The trial judge awarded damages of $12,000 and $8,000 respectively to the plaintiffs. The Court of Appeal held these awards to be manifestly inadequate, a conclusion with which it is hard to disagree.

However, the Court also held that the trial judge erred in “implicitly” proceeding on the basis that “the damages to be awarded are to compensate harm “only where the harm has been solely caused by the defamation.” The judge was wrong in “imposing a requirement that the harm for which an award was to be made was that for which the defamatory statements were the sole cause” (at [38]).

Their Honours referred with implicit approval to the decision of Beach J in Trkulja v Google (No 5) [2012] VSC 533.

However, Beach J in Trkulja appears to accept that damages could not be recovered for one publication held to be not defamatory (because it did not convey the imputation alleged). He rather held that damages by way of vindication would be awarded in respect of the publication which was defamatory.

This seems right.  Assume a plaintiff complains of a publication asserting he was (a) a murderer (b) a rapist and (c) a negligent motorist, and only (c) is found to be untrue. It seems odd that plaintiff can recover for distress, humiliation etc for all three allegations. (I leave aside for the moment the defence of contextual truth under s 26 of the Defamation Act 2005 (Vic).)

If the plaintiff, a barrister, is struck off the Roll, expelled from the Melbourne Club and abandoned by his wife, could he attribute all these misfortunes to the negligent motorist allegation?

The Court of Appeal further stated (at [42]):

Where causation is in issue, it is only necessary that the tortious conduct be a cause of the plaintiff’s injury; it is not necessary that it be the sole cause. [footnote 77] Once it is established, the plaintiffs are entitled to general damages that have an appropriate and rational relationship to the harm they have sustained.

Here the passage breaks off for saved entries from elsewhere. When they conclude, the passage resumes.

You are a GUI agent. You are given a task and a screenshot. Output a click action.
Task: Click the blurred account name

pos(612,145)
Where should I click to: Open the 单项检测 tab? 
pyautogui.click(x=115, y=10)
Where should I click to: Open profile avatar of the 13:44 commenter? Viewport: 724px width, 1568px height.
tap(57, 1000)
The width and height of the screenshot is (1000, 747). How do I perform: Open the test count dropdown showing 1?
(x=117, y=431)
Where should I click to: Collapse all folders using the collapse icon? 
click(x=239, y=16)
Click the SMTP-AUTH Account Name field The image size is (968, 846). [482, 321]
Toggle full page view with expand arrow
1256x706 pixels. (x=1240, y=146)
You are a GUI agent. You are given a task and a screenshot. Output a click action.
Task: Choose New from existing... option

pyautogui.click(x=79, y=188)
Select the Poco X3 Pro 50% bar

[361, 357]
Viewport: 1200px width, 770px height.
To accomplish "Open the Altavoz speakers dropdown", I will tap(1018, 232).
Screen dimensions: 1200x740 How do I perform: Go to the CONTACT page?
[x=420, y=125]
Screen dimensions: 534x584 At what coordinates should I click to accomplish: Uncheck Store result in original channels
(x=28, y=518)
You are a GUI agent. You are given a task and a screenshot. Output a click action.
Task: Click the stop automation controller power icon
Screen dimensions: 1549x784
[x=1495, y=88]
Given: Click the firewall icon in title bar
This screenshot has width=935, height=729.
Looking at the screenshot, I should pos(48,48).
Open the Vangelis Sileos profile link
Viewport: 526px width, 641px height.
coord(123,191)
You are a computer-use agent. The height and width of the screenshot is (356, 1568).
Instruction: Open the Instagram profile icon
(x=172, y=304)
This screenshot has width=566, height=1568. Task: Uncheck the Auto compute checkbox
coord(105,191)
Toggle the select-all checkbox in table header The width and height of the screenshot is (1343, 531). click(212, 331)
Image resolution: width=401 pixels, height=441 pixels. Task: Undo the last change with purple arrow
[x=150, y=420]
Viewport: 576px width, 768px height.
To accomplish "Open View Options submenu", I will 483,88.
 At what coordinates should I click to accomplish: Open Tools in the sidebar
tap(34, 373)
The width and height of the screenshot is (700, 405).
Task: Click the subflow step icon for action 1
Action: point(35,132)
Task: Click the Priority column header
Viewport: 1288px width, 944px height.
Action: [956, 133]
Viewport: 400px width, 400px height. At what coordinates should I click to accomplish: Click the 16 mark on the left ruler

Two authorities are cited in footnote 77: March v E & MH Stramere Pty Ltd (1991) 171 CLR 506 and Rigby v Mirror Newspapers Ltd [1964] NSWR 868.

The March v Stramere type situation is distinguishable.  There you have two wrongful acts: one vehicle left in middle of road, the other driven at excessive speed.

Rigby was a pleading summons in a defamation action. Manning J dismissed the defendant’s application to strike out an allegation that the plaintiff “suffered great pain of body and mind”. The case does not seem to bear upon the present issues.

A defendant cannot be liable to compensate a plaintiff for hurt caused by conduct that is not wrongful – in this case publications which, albeit hurtful, are not defamatory.